Su escritura compulsiva no es una novedad: con vorágine similar, hace tiempo que no deja de escribir manifiestos, recetas, cartas, frases en sus dibujos y pinturas, jugando automáticamente con su caligrafía inconfundible. No sabemos qué atención le prestó a la obra de Macedonio Fernández. El metafísico porteño solía decir que pensaba con la lapicera en la mano. Greco oía, olía, masticaba, charlaba, se reía, se enojaba, y se divertía con la lapicera en la mano. Podríamos trazar al modo de Plutarco unas Vidas Paralelas llenas de luminosos contrastes entre Macedonio y Greco. Pero eso será más adelante.

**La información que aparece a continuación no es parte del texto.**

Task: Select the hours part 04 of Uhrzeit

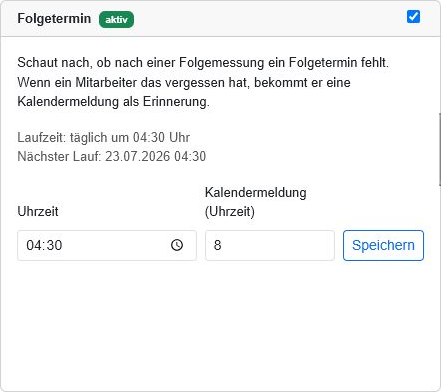Action: click(x=33, y=245)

Escribir para Greco es un modo de devorar el instante, dónde (y cuándo) sucede lo impredecible, poniéndole palabras a todo, con una grafía que es una mental movie de lo que lo rodea. Una autobiografía de 360° en un irrenunciable tiempo presente. Ya lleva mucho tiempo haciéndolo, pero esta vez está en Madrid, es 1963, y es diferente. Greco se propone escribir un relato policial. No sabemos por qué, ya ensayaremos hipótesis, pero se le ha puesto en la cabeza escribir un cuento, acaso una novela policial. Pronto confesará que no tiene idea cómo hacerlo, que ni siquiera leyó policiales –lo que sabe proviene de los radioteatros, de alguna película–, que quiere leer a George Simenon.

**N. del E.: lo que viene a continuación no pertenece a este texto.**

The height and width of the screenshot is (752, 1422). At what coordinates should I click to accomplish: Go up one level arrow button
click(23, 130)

Así que en la primera parte del relato, como lectores que somos, asistimos a ese momento: Greco captándolo todo, filtrandolo todo, mezclándolo todo (como dijimos, escribe desordenadamente, deja un tema por la mitad, lanza una referencia, luego vuelve), es lo que ha venido haciendo, pero está atento al momento en que pueda contrabandear en esa temible velocidad perceptiva algo que sacuda como un crimen. Está atento a su escritura para que esta le revele, como un satori, por dónde y cuándo aparecerá el crimen. Y más aún: qué podrá hacer él con ese crimen. Sigue escribiendo esperando saberlo.
Primer atisbo, acaso un recuerdo: la noticia de la muerte de M.J. “famoso por haberle mordido la oreja a Pola Negri”, una sugerente anécdota que el temible Kenneth Anger decidió no incluir en su enciclopédico Hollywood Babilonia. Importante resulta señalar uno de los recursos clave que despliega Greco a lo largo de Guillotine: desde el primer párrafo divide su yo narrativo en dos dimensiones, la de quien escribe y la de su protagonista. Dos voces que distinguimos cuando usa la primera y la tercera persona. A veces es Yo, otras es Él, siendo siempre el mismo. Como si uno corriera detrás de otro, registrándolo todo.
TENGO GANAS DE ESO, pero no viene al caso...
Se sentó con su gran culo sobre la cama a rayas azules y blancas que le hacían recordar de una manera casi graciosa a los colores patrios de su país…
Exhibe el recurso ni bien comienza, para que nos habituemos al desdoblamiento. No deberíamos sorprendernos cuando Yo y Él luzcan descalibrados; a veces armonizan, solo a veces. Él recuerda el episodio de la oreja mordida de Pola Negri, pero enseguida lo descarta. Se le ocurre algo mejor, ya no un recuerdo, sino arrojarse sin trámites a la acción:
Abrió la puerta casi arrastrándose, con las orejas y la boca morada. En un esfuerzo terrible, llegó hasta el descanso de la escalera del primer piso queriendo gritarles a los de abajo ¡AUXILIO!, me estoy muriendo.
Así, de la nada, al ritmo de sus ideas. Hoja tras hoja intentará instalar, en el dominio de su Yo presente, de su crónica en tiempo real, el elemento que le garantice el fantástico crimen que su relato amerita. Un crimen tan seductor como la mejor de sus pinturas. Greco bien pudo haber conocido la célebre cita de Degas: “Un cuadro debe ser pintado con el mismo sentimiento con que un criminal comete un crimen”. Recordemos que el artista francés también fue quien dijo: “El arte no es lo que ves, sino lo que haces ver a los demás”.